A form of political behavior marked by obsessive preoccupation with community decline, humiliation or victimhood and by compensatory cults of unity, energy and purity, in which a mass-based party of committed nationalist militants, working in uneasy but effective collaboration with traditional elites, abandons democratic liberties and pursues with redemptive violence and without ethical or legal restraints goals of internal cleansing and external expansion. [Robert O. Paxton, "The Anatomy of Fascism," 2004]
A system of government that flourished in Europe from the 1920s to the end of World War II. Germany under Adolf Hitler, Italy under Mussolini, and Spain under Franco were all fascist states. As a rule, fascist governments are dominated by a dictator, who usually possesses a magnetic personality, wears a showy uniform, and rallies his followers by mass parades; appeals to strident nationalism; and promotes suspicion or hatred of both foreigners and “impure” people within his own nation, such as the Jews in Germany.
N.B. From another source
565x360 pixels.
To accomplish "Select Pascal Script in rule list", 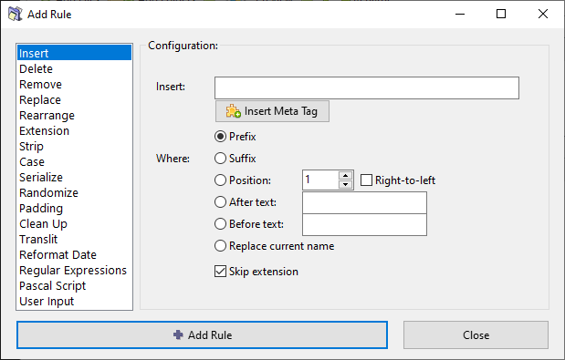I will [53, 285].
Although both communism and fascism are forms of totalitarianism, fascism does not demand state ownership of the means of production, nor is fascism committed to the achievement of economic equality. In theory, communism opposes the identification of government with a single charismatic leader (the “cult of personality”), which is the cornerstone of fascism. Whereas communists are considered left-wing, fascists are usually described as right-wing.
Note: Today, the term fascist is used loosely to refer to military dictatorships, as well as governments or individuals that profess racism and that act in an arbitrary, high-handed manner.